Thiruvananthapuram | Apollo Tyres and Wildlife Trust of India have entered into a partnership to restore a critical mangrove project in Kerala’s Kannur district.
Apollo Tyres and Wildlife Trust of India announced the partnership to coincide with the International Day for Biodiversity yesterday. The Kannur Kandal project (mangrove conservation) aims at ensuring survival of existing mangroves and increase acreage of such habitats across Kannur, potentially making it a prototype for other coastal districts of Kerala and a model for the rest of the country, a release from the tyre major said.
The actual site for Apollo Tyres WTI’s project will be in Kunhimangalam village in Kannur district, which is one of the largest mangrove villages of Kerala. The project will establish a hub, located in the natural ecosystem, for mangrovebased education, serving as an open air laboratory for research and promoting restoration through community and government participation.

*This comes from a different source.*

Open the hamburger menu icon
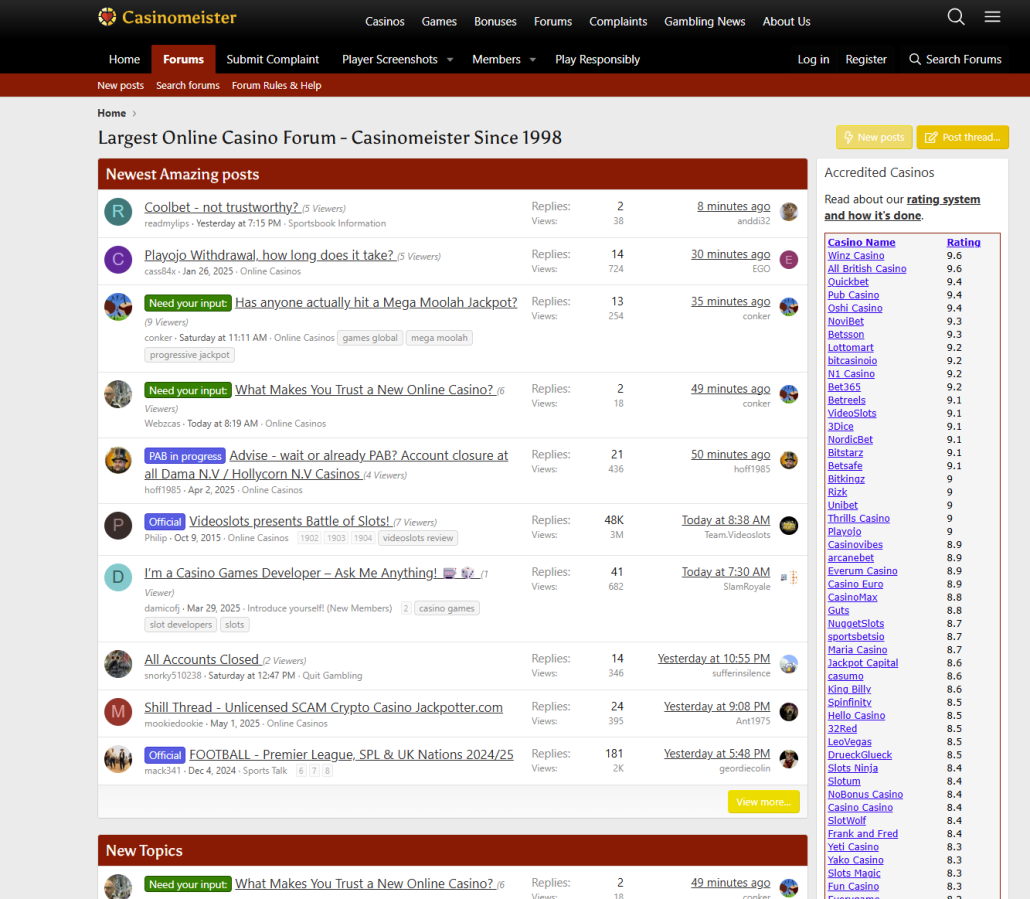The image size is (1030, 899). (x=992, y=17)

A mangrove nursery and communitybased initiatives to enhance public awareness and reduce threats to mangroves are other aspects of the project. Particular efforts will be made to generate scientific interest about mangroves among the youth, the release said.
Mangrove area in Kerala has reduced drastically over the years, with only 1,750 hectares of an estimated historical 70,000 hectares remaining. Conversion into coconut plantations or other agricultural land, aquaculture, unscientific water regulation, population pressures, real estate development, inadequate enforcement of laws etc have all contributed towards mangrove destruction.
Land secured with the support of World Land Trust, an international NGO, will serve as the nodal site for all conservation activities conducted by WTI and Apollo under this project. On the commencement of the mangrove conservation project, Satish Sharma, President, Asia Pacific, Middle East & Africa (APMEA region), Apollo Tyres Ltd said, Biodiversity conservation is an important thrust area within our Environmental Sustainability initiative Habitat Apollo.
The abuse and decline of mangrove forests should be of particular concern to all of us, primarily for the loss of their marvellous biodiversity, but also for their value as a natural buffer against climate change and its attendant adverse effects, said Vivek Menon, WTI’s Executive Director and CEO.